- Text provided -
Combining 16S amplicon data from various regions.

Rajeev · June 11, 2024, 6:52am

Hello everyone,

I am currently working on a public 16S rRNA gene amplicon dataset, which was sequenced with different primers targeting three main regions (V3-V4, V4, V4-V5). Based on the previous discussions in this forum, I have trimmed all datasets to the V4 region (common to all datasets) using cutadapt. Now, I plan to run DADA2 separately for each dataset and then merge the representative sequences and feature tables for further analyses.

However, I am unsure whether I should use the same "trim" and "trunc" parameters for all datasets or I can use independent parameters since all datasets have already been trimmed to a similar region. Any advice on this would be greatly appreciated. Thanks

colinbrislawn · June 11, 2024, 1:45pm

Hello Rajeev,

All of this sounds very good. Using the same region for all downstream analyses makes merging possible.

Good question.

The trunc settings truncate the end of R1 and R2, which is the part that overlaps.
For each sequencing run, you can choose what settings make the most reads join.

The trim settings trim from the start of R1 and R2.
This is the outside section of your amplicon, and it really matters when you have multiple regions.

For ASVs to merge, all their letters must match exactly, including their length.

- Data -

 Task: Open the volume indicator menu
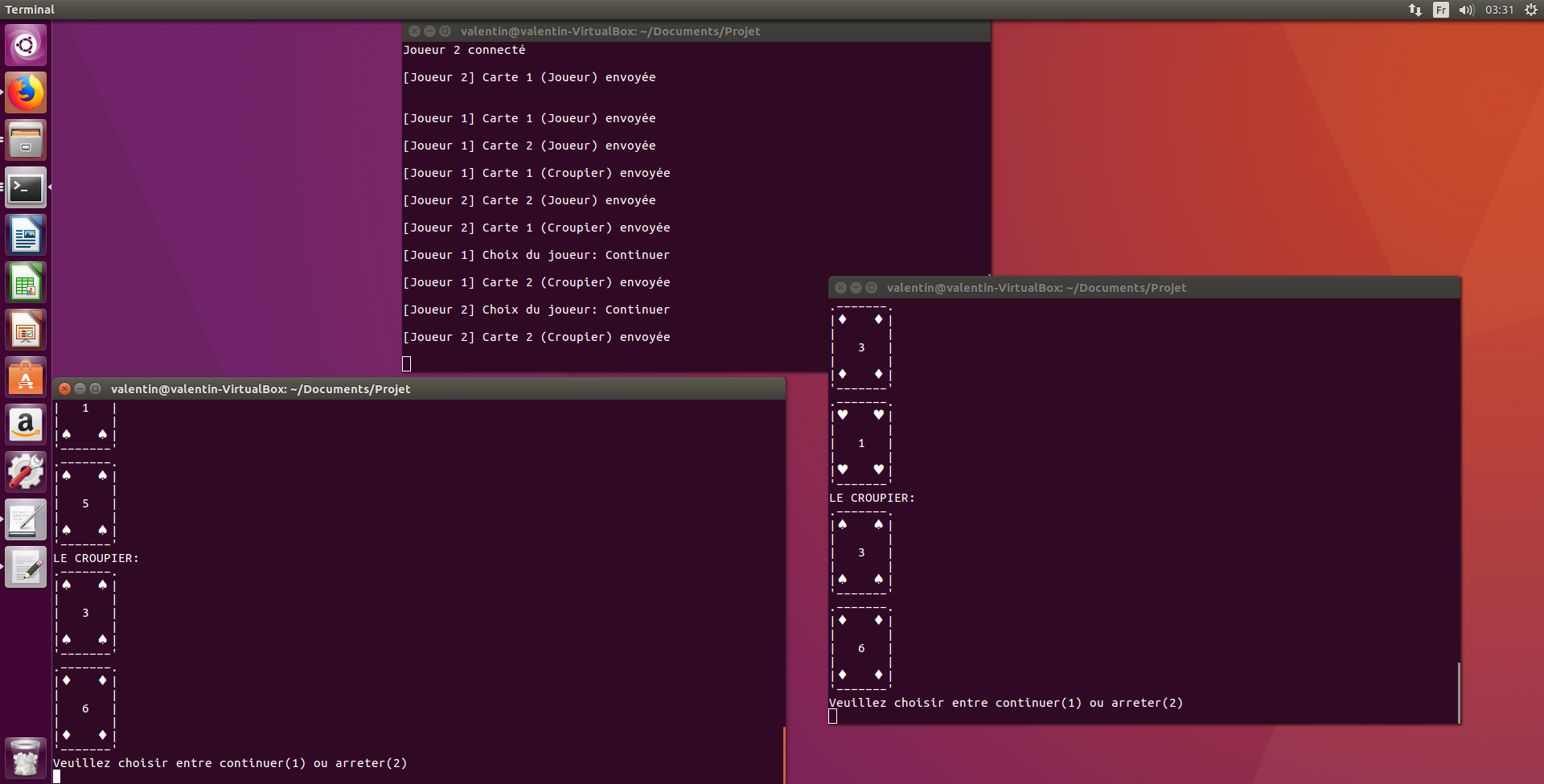1466,10
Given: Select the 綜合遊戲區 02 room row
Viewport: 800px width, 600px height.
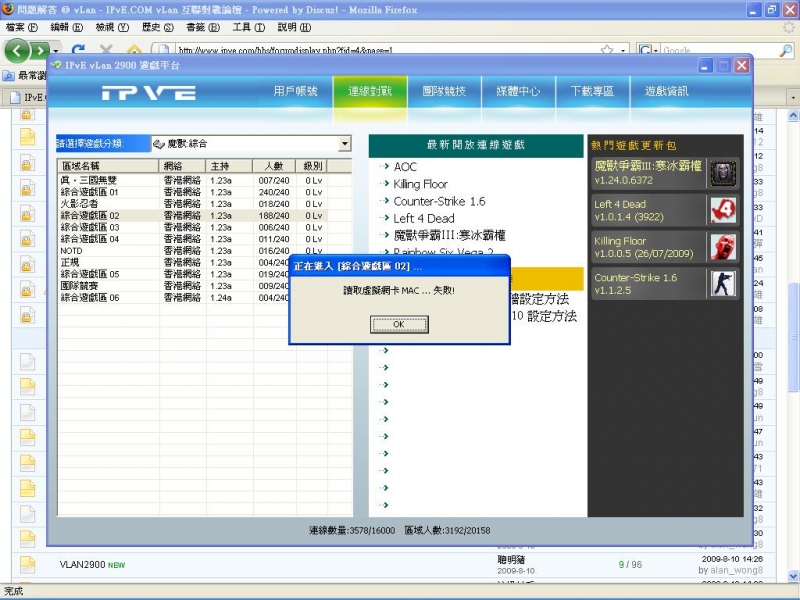Looking at the screenshot, I should pos(120,215).
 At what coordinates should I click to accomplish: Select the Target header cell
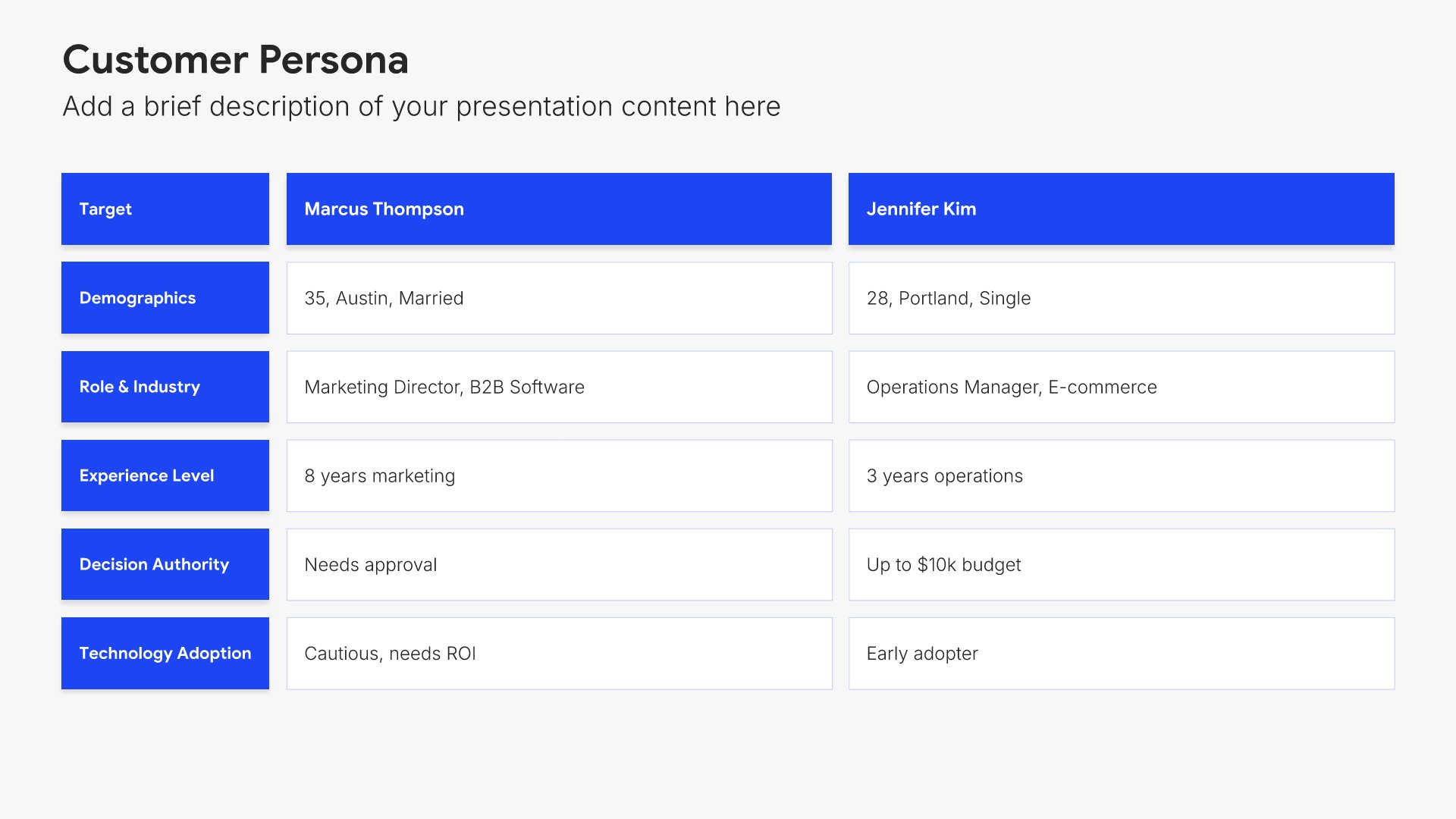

- Work order A -
In the forum thread, which tool was used to trim all datasets to the V4 region?
- Work order B -
Please copy the part of the forum thread starting with "However, I am" and going on through "of R1 and R2.".
The data has nothing to do with what follows.

- Exercise solution A -
Cutadapt.

- Exercise solution B -
However, I am unsure whether I should use the same "trim" and "trunc" parameters for all datasets or I can use independent parameters since all datasets have already been trimmed to a similar region. Any advice on this would be greatly appreciated. Thanks

colinbrislawn · June 11, 2024, 1:45pm

Hello Rajeev,

All of this sounds very good. Using the same region for all downstream analyses makes merging possible.

Good question.

The trunc settings truncate the end of R1 and R2, which is the part that overlaps.
For each sequencing run, you can choose what settings make the most reads join.

The trim settings trim from the start of R1 and R2.